→ EXCERTO FORNECIDO
Mas há um pouco de tudo que acaba nesta galeria de tipos inesquecíveis: duas cantoras que restam de um grupo de quatro que se foi desfazendo, e cantam baladas à mãe morta que gostava de as ouvir, dois cowboys que cantam para as pradarias, e se despedem do público com uma canção brejeira, um velho cantor que, acabada a actuação, morre no camarim, de cuecas, esperando a visita da amante que distribui sandes pela companhia, e sonha com os seus braços e abraços (e mesmo algo mais). Há ainda um detective particular, que não consegue já outro lugar senão o de segurança estiloso neste teatro, um homem que fareja o perigo, e o deixa passear sob a aparência de um anjo branco, pelos bastidores do programa. Há ainda um representando da empresa que vem assistir ao final da representação, no interior de um envidraçado camarote, onde estranha a presença de um busto de alguém que não lhe diz nada, mas é apenas o rosto de F. Scott Fitzgerald. Há ainda contra-regras e anotadoras, uma cantora negra que anuncia as delícias do chocolate, e há sobretudo, duas realidades incontornáveis: a mestria de Robert Altman a dirigir a câmara, que passeia com uma dignidade, elegância e leveza sem par, e a direcção de actores, absolutamente geniais. Meryl Streep, sublime em tudo o que faz, no que diz, nos gestos, nos olhares, Garrison Keillor, uma descoberta surpreendente, a conduzir o programa, recriando a sua própria personagem real, Lily Tomlin, magnifica nos duetos com a irmã, Woody Harrelson e John C. Reilly, uma dupla de cantores-cowboys inesquecíveis, Virginia Madsen, na “Dangerous Woman”, que se passeia pelo filme e leva consigo os que estão na altura certa para partir (o notável L.Q. Jones, na composição de Chuck Akers) ou os que “o merecem” (“Axeman”, criado a rigor por um comedido e circunspecto Tommy Lee Jones). Falta referir o detective “Guy Noir”, que Kevin Kline compõe de forma primorosa, com alguns tiques saborosos, que lhe emprestam uma graça muito especial.

(Itens armazenados de uma coleção)
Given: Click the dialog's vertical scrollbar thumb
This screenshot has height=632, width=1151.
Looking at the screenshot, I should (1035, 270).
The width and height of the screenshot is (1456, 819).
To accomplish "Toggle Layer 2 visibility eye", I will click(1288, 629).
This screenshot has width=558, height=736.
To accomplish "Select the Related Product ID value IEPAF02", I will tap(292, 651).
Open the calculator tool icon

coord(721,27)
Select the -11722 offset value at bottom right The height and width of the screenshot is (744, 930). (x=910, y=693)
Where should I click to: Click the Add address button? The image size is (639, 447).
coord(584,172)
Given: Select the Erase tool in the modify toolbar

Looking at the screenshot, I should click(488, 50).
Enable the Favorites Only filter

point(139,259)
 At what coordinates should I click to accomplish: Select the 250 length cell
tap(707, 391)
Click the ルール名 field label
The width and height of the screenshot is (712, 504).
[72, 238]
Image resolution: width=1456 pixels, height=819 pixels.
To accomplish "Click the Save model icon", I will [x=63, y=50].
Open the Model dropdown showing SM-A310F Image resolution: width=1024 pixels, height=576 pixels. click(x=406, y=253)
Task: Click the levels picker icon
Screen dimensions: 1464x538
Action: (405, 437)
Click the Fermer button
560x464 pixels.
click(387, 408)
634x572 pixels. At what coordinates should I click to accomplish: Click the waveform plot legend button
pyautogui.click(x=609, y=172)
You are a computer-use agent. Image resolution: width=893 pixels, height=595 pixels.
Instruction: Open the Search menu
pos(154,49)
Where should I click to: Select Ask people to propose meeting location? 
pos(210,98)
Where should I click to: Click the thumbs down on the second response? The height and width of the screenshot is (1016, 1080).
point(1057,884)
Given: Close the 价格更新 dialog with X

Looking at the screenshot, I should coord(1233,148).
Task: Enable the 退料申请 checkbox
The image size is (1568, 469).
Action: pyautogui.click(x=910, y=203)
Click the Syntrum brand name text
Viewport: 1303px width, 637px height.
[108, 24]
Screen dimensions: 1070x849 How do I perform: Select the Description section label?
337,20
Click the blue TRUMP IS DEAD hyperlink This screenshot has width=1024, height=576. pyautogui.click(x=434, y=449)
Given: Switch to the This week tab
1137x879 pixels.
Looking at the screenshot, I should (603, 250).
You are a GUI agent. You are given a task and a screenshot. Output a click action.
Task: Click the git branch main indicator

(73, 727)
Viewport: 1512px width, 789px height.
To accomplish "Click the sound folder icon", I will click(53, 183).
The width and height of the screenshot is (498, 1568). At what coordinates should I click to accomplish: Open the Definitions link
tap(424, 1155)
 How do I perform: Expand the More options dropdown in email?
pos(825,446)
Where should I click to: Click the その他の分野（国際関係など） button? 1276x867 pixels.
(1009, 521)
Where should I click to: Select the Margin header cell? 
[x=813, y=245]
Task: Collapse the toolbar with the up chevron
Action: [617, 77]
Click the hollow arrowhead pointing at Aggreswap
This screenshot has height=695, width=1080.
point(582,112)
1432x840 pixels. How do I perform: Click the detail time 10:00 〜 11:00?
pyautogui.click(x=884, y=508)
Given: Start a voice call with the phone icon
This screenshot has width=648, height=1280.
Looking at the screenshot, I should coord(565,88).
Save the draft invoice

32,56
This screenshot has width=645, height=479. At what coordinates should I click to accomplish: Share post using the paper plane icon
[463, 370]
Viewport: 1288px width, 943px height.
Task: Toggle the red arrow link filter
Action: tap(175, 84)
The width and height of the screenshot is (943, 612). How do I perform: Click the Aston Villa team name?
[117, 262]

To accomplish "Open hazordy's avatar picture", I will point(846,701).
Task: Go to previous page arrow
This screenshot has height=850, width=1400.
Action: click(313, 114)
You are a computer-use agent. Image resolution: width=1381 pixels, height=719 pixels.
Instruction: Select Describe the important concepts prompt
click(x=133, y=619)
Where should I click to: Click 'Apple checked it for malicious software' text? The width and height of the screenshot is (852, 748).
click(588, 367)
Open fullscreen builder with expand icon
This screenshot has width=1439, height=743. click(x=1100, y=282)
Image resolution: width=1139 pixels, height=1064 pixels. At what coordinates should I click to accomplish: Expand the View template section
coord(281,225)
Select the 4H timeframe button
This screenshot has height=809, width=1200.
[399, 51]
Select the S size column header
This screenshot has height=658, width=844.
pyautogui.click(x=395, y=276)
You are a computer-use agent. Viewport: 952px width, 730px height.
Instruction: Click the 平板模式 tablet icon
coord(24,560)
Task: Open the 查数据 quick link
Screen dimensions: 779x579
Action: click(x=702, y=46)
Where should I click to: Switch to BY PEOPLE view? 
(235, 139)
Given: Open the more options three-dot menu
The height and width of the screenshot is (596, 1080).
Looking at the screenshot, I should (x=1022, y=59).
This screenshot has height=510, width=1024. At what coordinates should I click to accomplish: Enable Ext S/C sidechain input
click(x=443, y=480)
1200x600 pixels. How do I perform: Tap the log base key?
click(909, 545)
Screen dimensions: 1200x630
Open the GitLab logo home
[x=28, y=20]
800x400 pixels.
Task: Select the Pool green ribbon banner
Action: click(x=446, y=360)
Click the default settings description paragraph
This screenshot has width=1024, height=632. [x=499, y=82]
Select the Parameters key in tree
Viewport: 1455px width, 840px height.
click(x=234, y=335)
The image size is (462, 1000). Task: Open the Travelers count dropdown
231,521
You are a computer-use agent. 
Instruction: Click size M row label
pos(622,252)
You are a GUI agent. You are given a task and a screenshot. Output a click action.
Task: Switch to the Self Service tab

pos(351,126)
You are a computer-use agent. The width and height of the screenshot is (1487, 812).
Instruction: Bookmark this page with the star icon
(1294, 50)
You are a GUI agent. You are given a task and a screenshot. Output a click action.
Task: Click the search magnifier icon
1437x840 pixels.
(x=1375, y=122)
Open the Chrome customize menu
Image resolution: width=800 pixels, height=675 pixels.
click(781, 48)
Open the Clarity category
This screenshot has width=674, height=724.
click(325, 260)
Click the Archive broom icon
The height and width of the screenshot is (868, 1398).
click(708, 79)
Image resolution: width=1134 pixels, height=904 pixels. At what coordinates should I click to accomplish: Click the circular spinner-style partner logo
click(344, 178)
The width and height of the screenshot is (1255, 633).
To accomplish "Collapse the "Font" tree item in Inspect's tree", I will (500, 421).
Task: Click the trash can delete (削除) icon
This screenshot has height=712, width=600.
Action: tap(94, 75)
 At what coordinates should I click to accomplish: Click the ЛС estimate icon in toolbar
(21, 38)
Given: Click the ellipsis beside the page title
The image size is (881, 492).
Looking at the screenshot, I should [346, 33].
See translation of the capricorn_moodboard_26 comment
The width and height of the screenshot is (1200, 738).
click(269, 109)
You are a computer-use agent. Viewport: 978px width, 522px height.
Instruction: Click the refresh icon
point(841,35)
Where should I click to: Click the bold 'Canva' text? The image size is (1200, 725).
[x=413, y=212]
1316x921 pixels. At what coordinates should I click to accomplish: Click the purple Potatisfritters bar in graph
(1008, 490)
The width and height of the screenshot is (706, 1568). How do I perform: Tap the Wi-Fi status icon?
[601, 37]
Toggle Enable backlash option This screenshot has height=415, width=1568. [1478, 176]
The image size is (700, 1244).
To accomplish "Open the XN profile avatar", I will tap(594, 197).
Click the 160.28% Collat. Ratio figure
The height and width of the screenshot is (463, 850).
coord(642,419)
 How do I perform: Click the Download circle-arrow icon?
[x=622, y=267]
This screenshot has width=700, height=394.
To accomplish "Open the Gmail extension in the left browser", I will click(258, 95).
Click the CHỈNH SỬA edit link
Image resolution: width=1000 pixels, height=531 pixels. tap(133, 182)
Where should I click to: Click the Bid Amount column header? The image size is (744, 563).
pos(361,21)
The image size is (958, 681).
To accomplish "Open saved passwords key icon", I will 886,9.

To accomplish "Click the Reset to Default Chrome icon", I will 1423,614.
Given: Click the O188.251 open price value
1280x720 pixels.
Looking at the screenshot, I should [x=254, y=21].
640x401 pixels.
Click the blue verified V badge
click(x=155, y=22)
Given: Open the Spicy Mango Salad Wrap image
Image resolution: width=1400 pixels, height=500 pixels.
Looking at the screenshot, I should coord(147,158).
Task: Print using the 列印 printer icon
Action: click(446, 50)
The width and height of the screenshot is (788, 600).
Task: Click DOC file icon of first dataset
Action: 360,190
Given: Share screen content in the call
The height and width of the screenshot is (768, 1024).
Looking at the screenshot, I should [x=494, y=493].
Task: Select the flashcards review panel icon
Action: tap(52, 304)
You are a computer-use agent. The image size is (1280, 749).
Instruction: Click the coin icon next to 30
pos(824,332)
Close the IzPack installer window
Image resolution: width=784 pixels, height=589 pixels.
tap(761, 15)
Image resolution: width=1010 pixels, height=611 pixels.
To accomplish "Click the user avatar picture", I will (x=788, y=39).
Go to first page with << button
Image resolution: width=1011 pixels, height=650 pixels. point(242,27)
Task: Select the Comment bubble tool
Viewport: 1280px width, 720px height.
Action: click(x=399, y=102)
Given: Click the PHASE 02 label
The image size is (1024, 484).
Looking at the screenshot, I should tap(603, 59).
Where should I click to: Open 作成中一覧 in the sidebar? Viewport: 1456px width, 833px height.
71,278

→ CONJUNTO DE TAREFAS
1 - Repita na íntegra o excerto sobre o filme de Robert Altman, sem lhe alterar nada.
2 - Copie as linhas dos registos desde o início até à linha que contém "pos(210,98)", incluindo esta, e mais nenhuma.
O excerto e os registos têm origens distintas.

→ RESULTADOS POR ORDEM
1 -
Mas há um pouco de tudo que acaba nesta galeria de tipos inesquecíveis: duas cantoras que restam de um grupo de quatro que se foi desfazendo, e cantam baladas à mãe morta que gostava de as ouvir, dois cowboys que cantam para as pradarias, e se despedem do público com uma canção brejeira, um velho cantor que, acabada a actuação, morre no camarim, de cuecas, esperando a visita da amante que distribui sandes pela companhia, e sonha com os seus braços e abraços (e mesmo algo mais). Há ainda um detective particular, que não consegue já outro lugar senão o de segurança estiloso neste teatro, um homem que fareja o perigo, e o deixa passear sob a aparência de um anjo branco, pelos bastidores do programa. Há ainda um representando da empresa que vem assistir ao final da representação, no interior de um envidraçado camarote, onde estranha a presença de um busto de alguém que não lhe diz nada, mas é apenas o rosto de F. Scott Fitzgerald. Há ainda contra-regras e anotadoras, uma cantora negra que anuncia as delícias do chocolate, e há sobretudo, duas realidades incontornáveis: a mestria de Robert Altman a dirigir a câmara, que passeia com uma dignidade, elegância e leveza sem par, e a direcção de actores, absolutamente geniais. Meryl Streep, sublime em tudo o que faz, no que diz, nos gestos, nos olhares, Garrison Keillor, uma descoberta surpreendente, a conduzir o programa, recriando a sua própria personagem real, Lily Tomlin, magnifica nos duetos com a irmã, Woody Harrelson e John C. Reilly, uma dupla de cantores-cowboys inesquecíveis, Virginia Madsen, na “Dangerous Woman”, que se passeia pelo filme e leva consigo os que estão na altura certa para partir (o notável L.Q. Jones, na composição de Chuck Akers) ou os que “o merecem” (“Axeman”, criado a rigor por um comedido e circunspecto Tommy Lee Jones). Falta referir o detective “Guy Noir”, que Kevin Kline compõe de forma primorosa, com alguns tiques saborosos, que lhe emprestam uma graça muito especial.

2 -
Given: Click the dialog's vertical scrollbar thumb
This screenshot has height=632, width=1151.
Looking at the screenshot, I should (1035, 270).
The width and height of the screenshot is (1456, 819).
To accomplish "Toggle Layer 2 visibility eye", I will click(1288, 629).
This screenshot has width=558, height=736.
To accomplish "Select the Related Product ID value IEPAF02", I will tap(292, 651).
Open the calculator tool icon

coord(721,27)
Select the -11722 offset value at bottom right The height and width of the screenshot is (744, 930). (x=910, y=693)
Where should I click to: Click the Add address button? The image size is (639, 447).
coord(584,172)
Given: Select the Erase tool in the modify toolbar

Looking at the screenshot, I should click(488, 50).
Enable the Favorites Only filter

point(139,259)
 At what coordinates should I click to accomplish: Select the 250 length cell
tap(707, 391)
Click the ルール名 field label
The width and height of the screenshot is (712, 504).
[72, 238]
Image resolution: width=1456 pixels, height=819 pixels.
To accomplish "Click the Save model icon", I will [x=63, y=50].
Open the Model dropdown showing SM-A310F Image resolution: width=1024 pixels, height=576 pixels. click(x=406, y=253)
Task: Click the levels picker icon
Screen dimensions: 1464x538
Action: (405, 437)
Click the Fermer button
560x464 pixels.
click(387, 408)
634x572 pixels. At what coordinates should I click to accomplish: Click the waveform plot legend button
pyautogui.click(x=609, y=172)
You are a computer-use agent. Image resolution: width=893 pixels, height=595 pixels.
Instruction: Open the Search menu
pos(154,49)
Where should I click to: Select Ask people to propose meeting location? 
pos(210,98)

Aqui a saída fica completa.